→ Texte cité
● ● ● ● ●
Oh mon Château, le jeu familial de gestion et de dessin

 

La grande force de Pictionary, c’est qu’on peut gagner sans savoir dessiner, ou plutôt en sachant dessiner intelligemment plutôt que bien dessiner – même si le talent ne peut pas desservir l’artiste. Non moins astucieusement, le récent A Fake Artist goes to New York favorise même les artistes grossiers, aux traits imprécis et épais. En un sens, avec Oh mon Château, Ludovic Maublanc (ScarabyaMr. Jack) et Corentin Lebrat (TakenokoChâteau Aventure), poussent encore plus loin ce fantasme du jeu de dessin pour joueurs  ne sachant pas dessiner, puisque la qualité des représentations… n’a simplement aucune incidence sur le gameplay, et que paradoxalement il s’agit d’un des meilleurs jeux de dessin que je connaisse.

Voyons comment résoudre cette contradiction en nous penchant plus en détail sur le cas de Oh mon Château, illustré par Sylvain Aublin (Scarabya), édité par Blue Orange (Kingdomino, Queendomino, Okiya, Blue Lagoon, Planet…) pour faire dessiner et cogiter deux à quatre artistes ou pas-du-tout-artistes de six ans et plus pendant environ une demi-heure. Comme la plupart des jeux Blue Orange, il est relativement peu onéreux puisque disponible à 22 euros 50. Notons enfin que le jeu pourra être trouvé sous le titre Once upon a castle (c’est le cas de ma version), mais incluant toujours les règles en plusieurs langues, y compris le français, conformément aux habitudes de Blue Orange.
● ● ● ● ●
→ Matériel présenté

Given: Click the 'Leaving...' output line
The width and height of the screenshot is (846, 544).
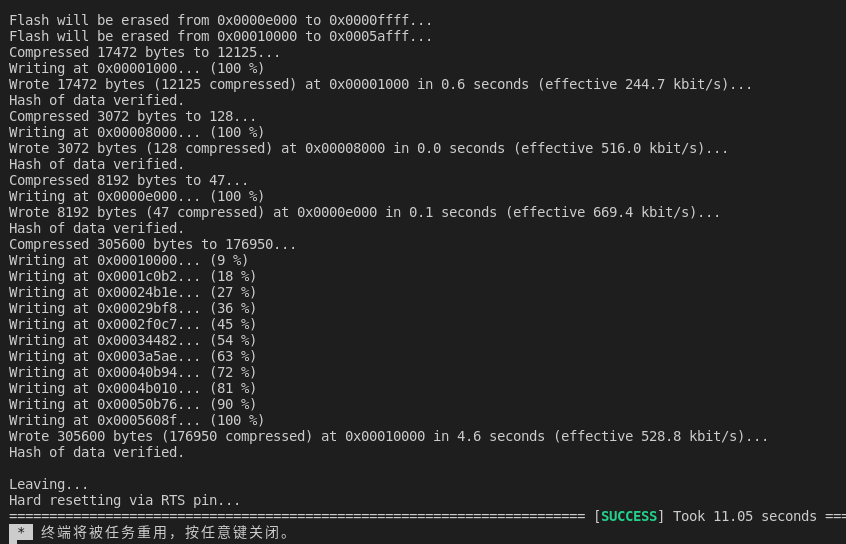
● ● ● ● ●
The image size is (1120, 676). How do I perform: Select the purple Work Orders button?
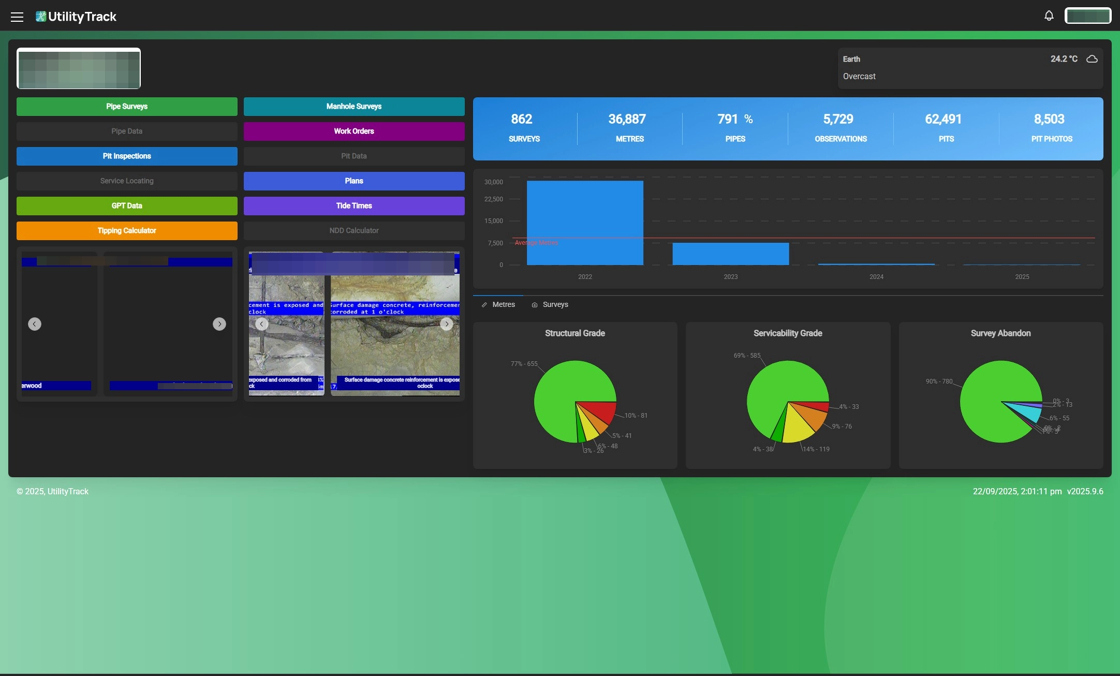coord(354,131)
● ● ● ● ●
→ Consignes de travail
Poursuivez la présentation du jeu Oh mon Château à partir de sa dernière phrase.

→ Réponse à l'exercice
Concevoir les plans

L’objectif de Oh mon Château est de concevoir le plus beau château du Royaume. Une tâche que vous pourriez croire exagérément complexe et dont on pourrait assurément faire un fastidieux eurogame, mais pour laquelle on se contente ici de donner à chaque joueur dix pions de la couleur de son choix, un plateau individuel et une feuille du bloc Château. Chacun choisira d’utiliser soit la face avec une esquisse de château, soit celle qui est vierge de tout dessin, sans que cela ait la moindre importance mécanique.

On prend ensuite dans le paquet les cartes Invités au dos vert, que l’on mélange et dont on fait une pile face cachée. Ne manque plus que la pièce la plus cruciale de Oh mon Château, le stylo ou le crayon de papier, non fourni, ce qui est peut-être un peu dommage – mais il fallait bien faire baisser le prix, y compris grâce à la finesse des cartes, de sorte qu’il est difficile de se plaindre quand on arrive sous la barre des 25 euros.

Une fois que le joueur le plus jeune a pris les dés on est prêt à commencer. Comme toujours chez Blue Orange, la mise en place est agréablement rapide et aisée.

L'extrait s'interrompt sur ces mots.